- Haydn Sherley at 1XH
- Born: Haydn Ferrars Sherley 29 March 1924 Hamilton, New Zealand
- Died: 14 June 2007 (aged 83) Paraparaumu, New Zealand

= Haydn Sherley =

New Zealand radio personality (1924–2007)

Haydn Ferrars Sherley (29 March 1924 – 14 June 2007) was a New Zealand radio personality. Affectionately known as 'the grandfather of radio' Sherley was a household name for decades in New Zealand, due to his work on national and commercial radio, in a career that spanned over fifty years.

==Early life and family==
Born in the Hamilton suburb of Frankton Junction on 29 March 1924, Sherley was the son of Clyde Ferrars Sherley, a dental surgeon, and his wife, Isabel Mary Rogers. He was educated at Auckland Grammar School from 1937 to 1941.

During World War II, Sherley served in the Royal New Zealand Air Force between 1943 and 1945. He undertook training at the Royal Canadian Air Force's No. 6 Bombing and Gunnery School, Mountain View, and No. 2 Air Navigation School, Pennfield Ridge. He received the New Zealand War Service Medal and the War Medal 1939–1945.

In 1950, Sherley married Joan Millicent Lamburd, and the couple went on to have five children.

==Career==
Sherley came into radio almost by chance. "Radio was 'glamorous' and seemed an interesting place to go, and before I knew it I was hooked". He began his radio career as an announcer on Wellington's 2ZB in 1953. Given the lack of formal training at the time he entered the industry, it was ironic that Sherley should go on to become a trainer of announcers. After moving through the ranks of the National Broadcasting Service, in such roles as Chief Announcer at 1XH in Hamilton, he became a key figure at the NZBC Announcer Training School and served there from 1966 to 1975. During this time Sherley tutored such announcers as Paul Holmes, Kevin Black, Dougal Stevenson, Wayne Mowat, and Sharon Crosbie, Relda Familton, Stewart Macpherson, Angela D'Audney, Lloyd Scott, and Lindsay Yeo.

The NZBC was dissolved in 1975 with Radio New Zealand becoming responsible for radio broadcasting in New Zealand. That year, Sherley was seconded to National Radio (now Radio New Zealand National) and became a senior executive producer in charge of announcing staff on both National Radio and the Concert Programme. He also started his long-running radio programme, In a Mellow Tone, in 1975. Originally called Gentle on your Mind, and later Music to Midnight, the format of In a Mellow Tone continued for over thirty years. Sherley was an avid jazz enthusiast, and his programme was a showcase of jazz from both New Zealand and around the world. The show's name came from Duke Ellington's tune of the same name, with the original theme being performed by the Buddy Bregman Orchestra. Later The Manhattan Transfer's version of the song became the theme for the programme.

Sherley actually retired in 1989, but for only six months. After this temporary retirement, he returned to National Radio to continue with a number of projects, including such shows as Take Five and to narrate the series, Last of the World Wars.

The final In a Mellow Tone was aired on Radio New Zealand National on 21 March 2007, followed by a tribute show hosted by Wayne Mowat on 23 March. During July and August 2007, Radio New Zealand National replayed a selection of In a Mellow Tone programmes from 2004 to 2006 as a tribute to Sherley.

==Later life and death==
Sherley retired for the final time in March 2007 following his last In a Mellow Tone programme, thus ending a career spanning over 50 years. He died at Paraparaumu on 14 June 2007. The then Minister for Broadcasting, Steve Maharey expressed his sorrow at Sherley's death, an indication of his extensive involvement and contribution to broadcasting in New Zealand.

==Honours and awards==
In the 1989 Queen's Birthday Honours, Sherley was awarded the Queen's Service Medal for public services. He received the outstanding contribution award at the Mobil Radio Awards in 1993.

(Recorded data)

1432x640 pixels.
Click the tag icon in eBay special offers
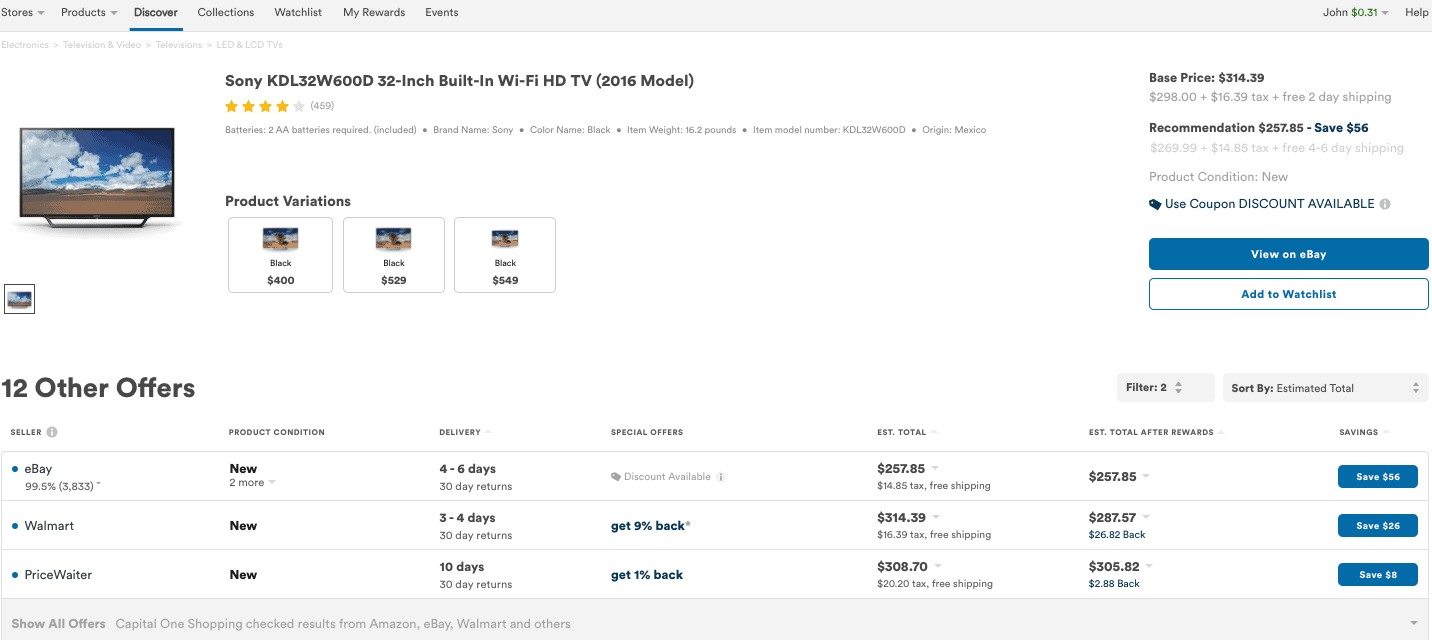[x=616, y=477]
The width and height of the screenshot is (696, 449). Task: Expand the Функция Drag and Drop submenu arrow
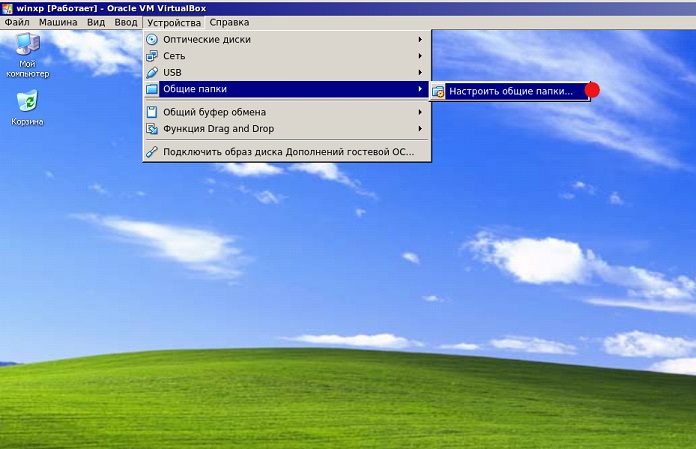pyautogui.click(x=420, y=129)
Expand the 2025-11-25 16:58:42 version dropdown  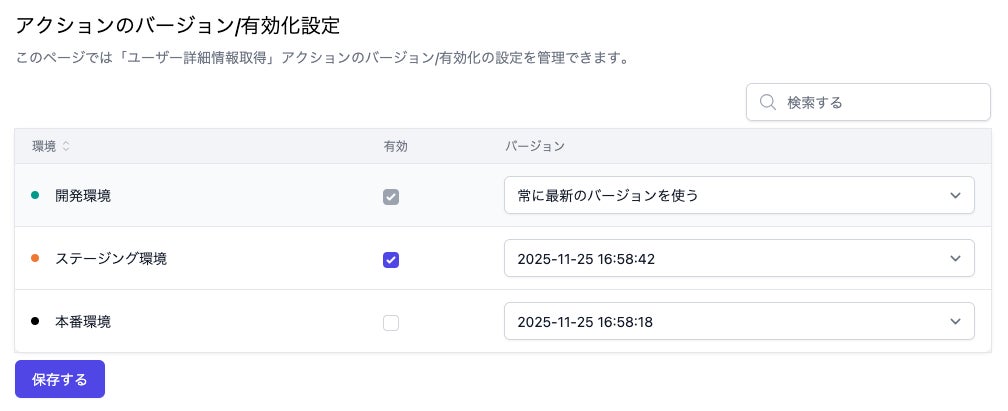[x=738, y=258]
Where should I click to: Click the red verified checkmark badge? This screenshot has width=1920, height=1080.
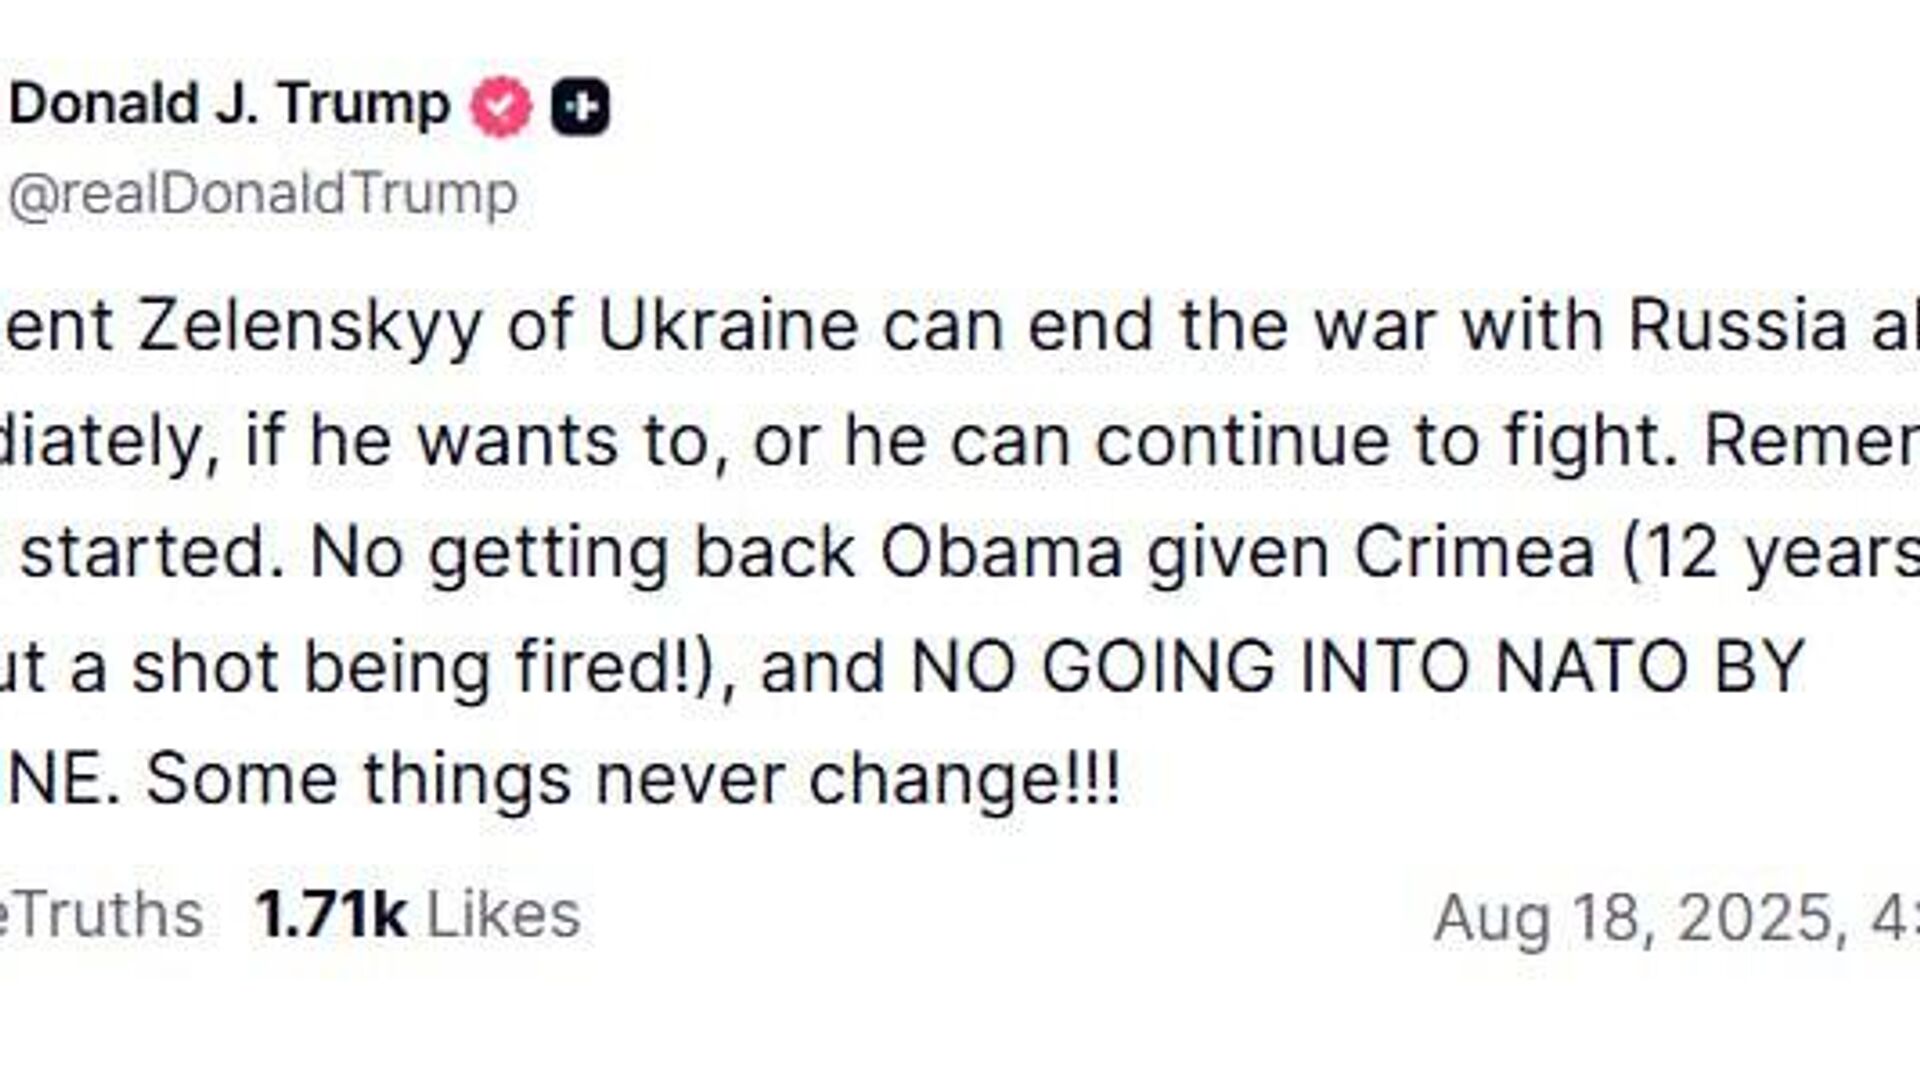(x=501, y=106)
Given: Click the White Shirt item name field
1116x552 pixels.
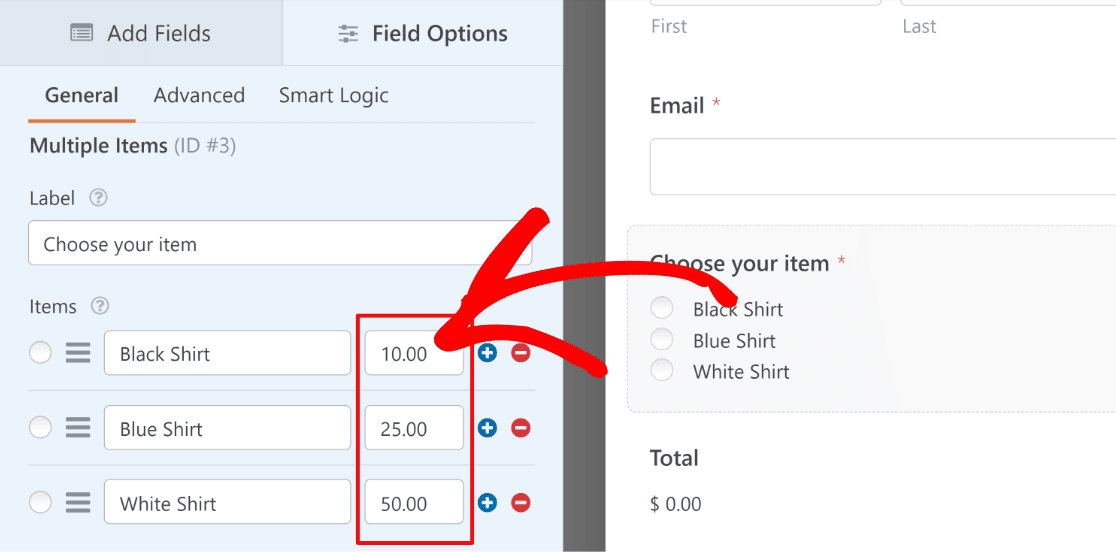Looking at the screenshot, I should point(227,502).
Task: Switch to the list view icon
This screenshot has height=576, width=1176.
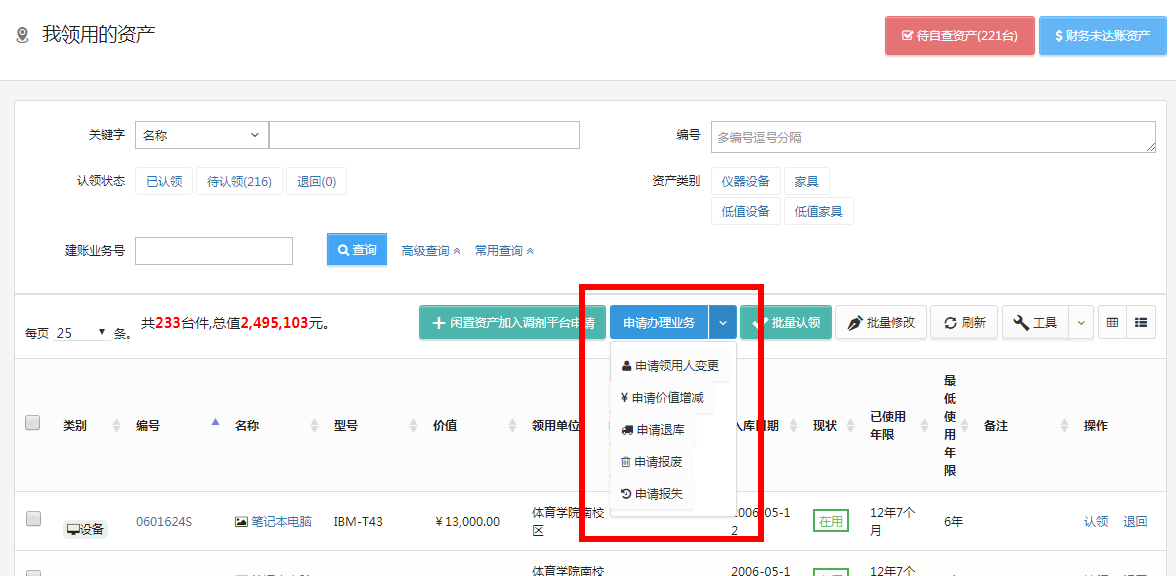Action: pyautogui.click(x=1141, y=323)
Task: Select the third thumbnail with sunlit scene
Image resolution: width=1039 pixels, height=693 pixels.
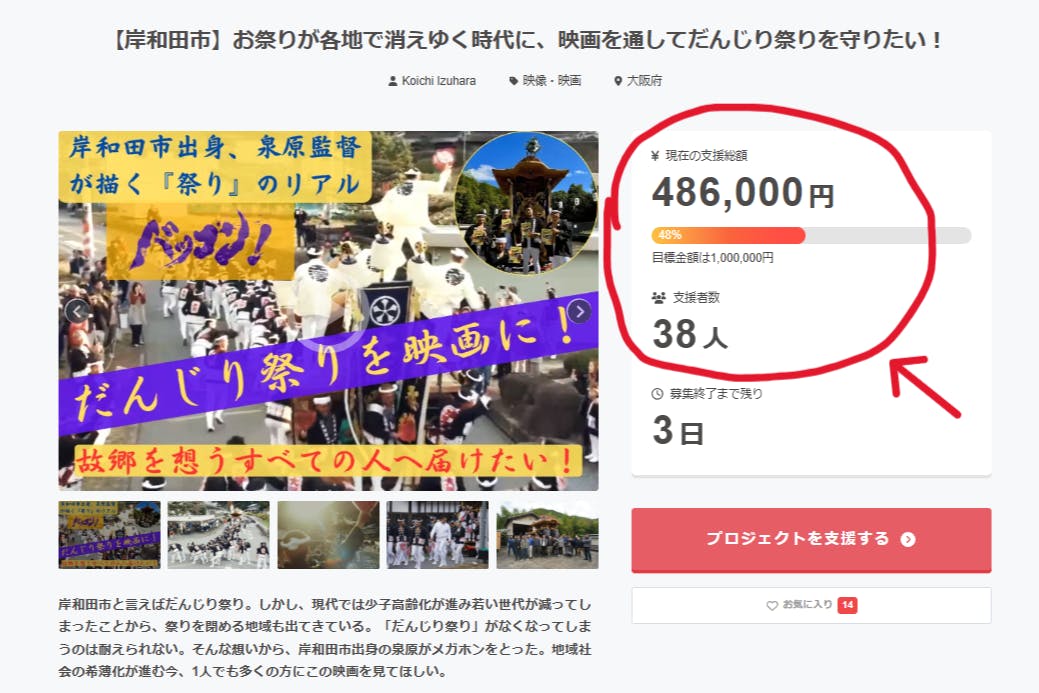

▶ Assigned task A
Summarize the article on Haydn Sherley in two sentences.
▶ Assigned task B
Copy out the part of the article on Haydn Sherley starting with "- Haydn Sherley" and going on through "1937 to 1941.", renaming "Frankton Junction" as "Te Rapa".
▶ Assigned task C
According to the article on Haydn Sherley, which award did he receive in the 1989 Queen's Birthday Honours?
The recorded data is separate material and has nothing to do with the article on Haydn Sherley.

▶ Final answer A
Haydn Sherley (1924–2007) was a New Zealand radio personality known as 'the grandfather of radio,' whose career spanned over fifty years and included training announcers at the NZBC Announcer Training School from 1966 to 1975. In 1975 he started his jazz show In a Mellow Tone, which ran for over thirty years until its final broadcast in March 2007, after which he retired for the final time and died at Paraparaumu on 14 June 2007.

▶ Final answer B
- Haydn Sherley at 1XH
- Born: Haydn Ferrars Sherley 29 March 1924 Hamilton, New Zealand
- Died: 14 June 2007 (aged 83) Paraparaumu, New Zealand

= Haydn Sherley =

New Zealand radio personality (1924–2007)

Haydn Ferrars Sherley (29 March 1924 – 14 June 2007) was a New Zealand radio personality. Affectionately known as 'the grandfather of radio' Sherley was a household name for decades in New Zealand, due to his work on national and commercial radio, in a career that spanned over fifty years.

==Early life and family==
Born in the Hamilton suburb of Te Rapa on 29 March 1924, Sherley was the son of Clyde Ferrars Sherley, a dental surgeon, and his wife, Isabel Mary Rogers. He was educated at Auckland Grammar School from 1937 to 1941.

▶ Final answer C
He was awarded the Queen's Service Medal for public services.